28.08.2011 Ridere 15 minuti al giorno fa bene al cuore Con la crisi infarti cresciuti del 15%

Al Congresso della Società Europea di Cardiologia, in corso a Parigi, presentati i risultati di una ricerca condotta dall’Università del Maryland sui benefici effetti del buonumore. Stime preoccupanti per le conseguenze dello stress dovuto alla situazione economica

dal nostro inviato ARNALDO D’AMICO

Ridere 15 minuti al giorno fa bene al cuore Con la crisi infarti cresciuti del 15% Stress da crisi economica per un operatore di Borsa

PARIGI – Dopo anni di ricerche che hanno dimostrato quanto stress e malumore siano tossici per il cuore e, al contrario, sia benefico il buonumore, si è giunti finalmente a quantificare la dose minima efficace, la “pillola” che protegge dall’infarto: almeno 15 minuti al giorno di risate. Ma devono essere intense, piene, coinvolgenti, come quelle che si scatenano vedendo film capolavori della comicità. Solo così equivalgono ai famosi 30 minuti al giorno di camminata veloce, stabiliti da qualche anno come la “dose minima quotidiana” di attività fisica che protegge dall’infarto. Le ricerche sull’influenza dello stato d’animo su cuore e arterie sono state presentate oggi al congresso della Società Europea di Cardiologia dove anche il malumore è tornato protagonista. Sulla base di ricerche dello scorso anno si prevede che l’attuale situazione di stress per crisi economica indurrà un aumento del 15% dei ricoveri nelle unità coronariche del Vecchio Continente.

La ricerca che arriva a definire la dose minima di risate è stata condotta dall’Università del Maryland che ha sottoposto i volontari alla visione di film divertenti come Tutti pazzi per Mary oppure mentalmente stressanti come Salvate il sodato Ryan: sono state eseguite oltre 300 misurazioni e nella quasi totalità i partecipanti dimostravano un aumento del flusso di sangue fino al 50% in più dopo la visione della pellicola mentre succedeva l’opposto dopo aver assistito a sequenze violente o drammatiche. Un consistente e prolungato abbassamento della pressione si è mantenuto per 24 ore manifestato dopo almeno 15 minuti di ilarità suscitata dal film.
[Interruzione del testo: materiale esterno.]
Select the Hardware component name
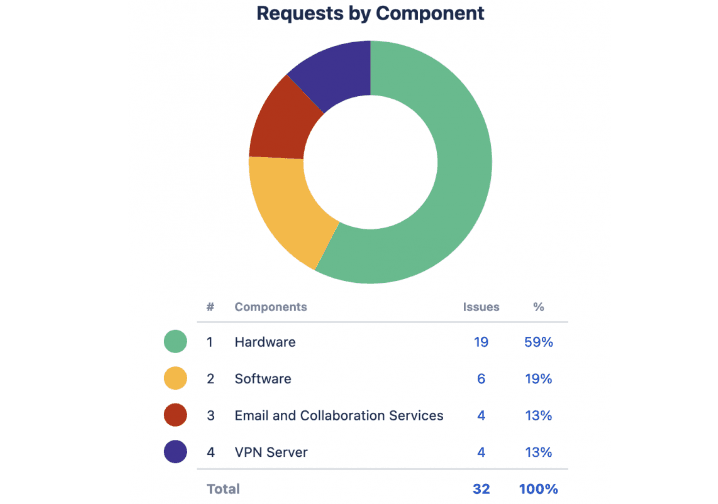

Ma si registra già una dilatazione delle arterie e un calo significativo della pressione dopo appena dieci secondi di risata intensa.

“La risata abbassa la frequenza cardiaca con effetti benefici sull’endotelio e riduce il rilascio di sostanze  euroendocrine vasocostrittrici – spiega Roberto Ferrari, ordinario di Cardiologia all’università di Ferrara e past president dei cardiologi europei – Inoltre, stimola la produzione di endorfine, sostanze chimiche che presentano un effetto protettivo sul sistema cardiovascolare, in quantità simili a quelle indotte dall’attività fisica. Ma è più in generale il buonumore che fa bene. Per questo raccomandiamo sempre ai nostri pazienti di non imporsi rinunce troppo gravose, né di cambiare radicalmente il proprio stile di vita. La dieta, ad esempio, si può modificare rendendola più sana con alcuni semplici accorgimenti, senza misure drastiche e senza dire addio ai piaceri della tavola. Ad esempio, da questo congresso emerge (se ne parlerà domani, ndr) come il cioccolato abbia proprietà antinfiammatorie e antiossidanti che riducono la pressione arteriosa e il diabete. Non bisogna aspettare di ammalarsi, ma giocare d’anticipo”.
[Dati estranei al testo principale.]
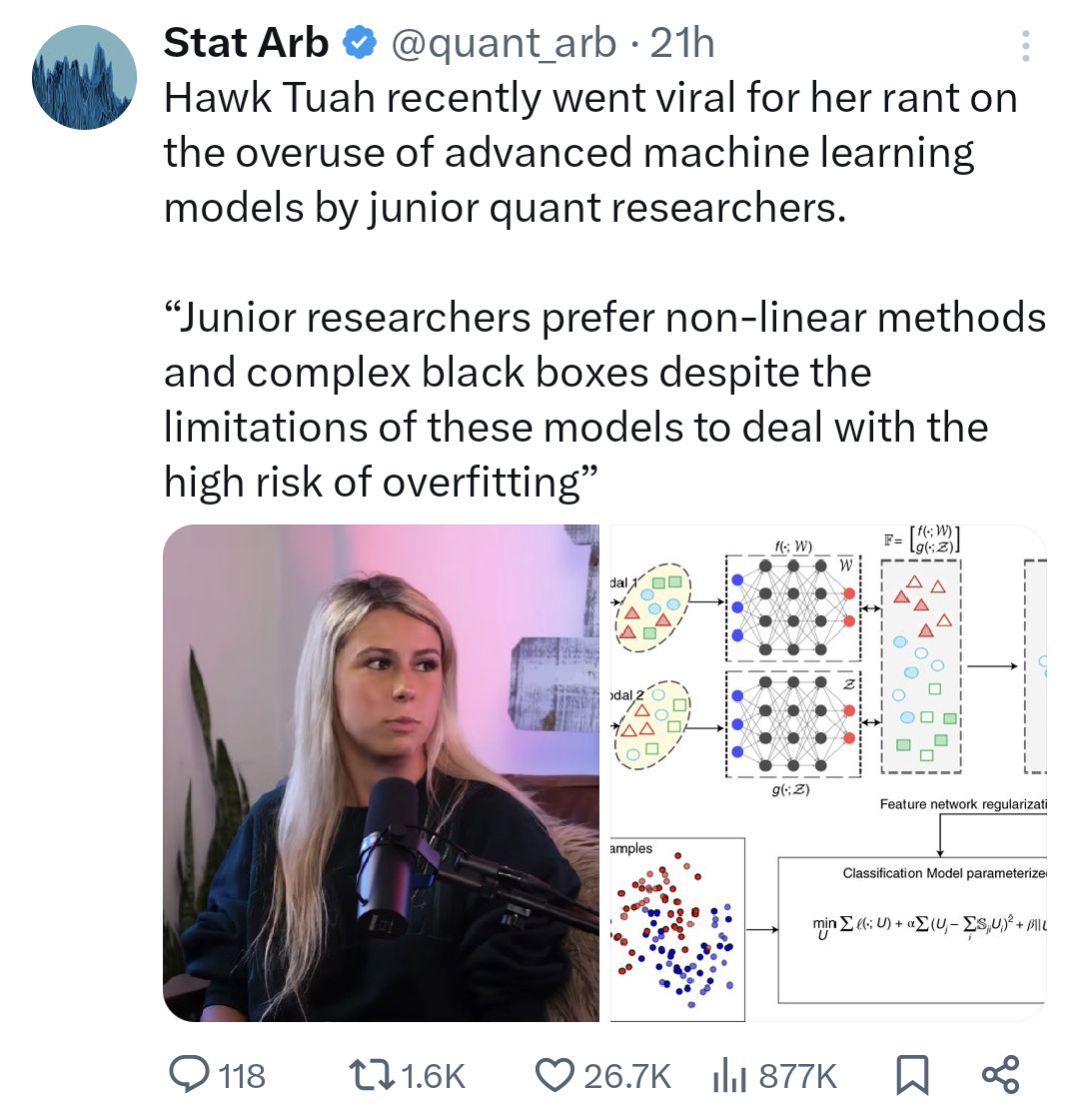Click the blue verified badge

tap(360, 43)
Per quanto riguarda invece la cardio-tossicità dello stress indotto dalla crisi economica dal congresso, 30 mila i medici convenuti da tutto il mondo, arrivano stime preoccupanti. Sulla base dei risultati di uno studio irlandese dello scorso anno che aveva registrato un aumento dei ricoveri nelle unità coronariche del 12%, si prevede che nel 2011 l’attuale crisi ormai estesa a vari Paesi europei porterà a un aumento almeno del 15% dei pazienti ricoverati nelle unità coronariche nel Vecchio continente. I soggetti più a rischio sono le persone fra i 40 i 60 anni, sia perché hanno un sistema cardiovascolare che potrebbe essere già minato da qualche deposito arteriosclerotico e sia perché più esposti alle conseguenze della crisi economica sotto forma di stress lavorativo, incertezza occupazionale e riduzione del livello economico. Lo stress causato dalla preoccupazione scatena una costante alterazione dell’equilibrio all’interno del sistema cardiovascolare: l’adrenalina prodotta su stimolo del cervello funziona come un vasocostrittore che alla lunga danneggia le arterie, soprattutto quelle che nutrono il cuore e il cervello.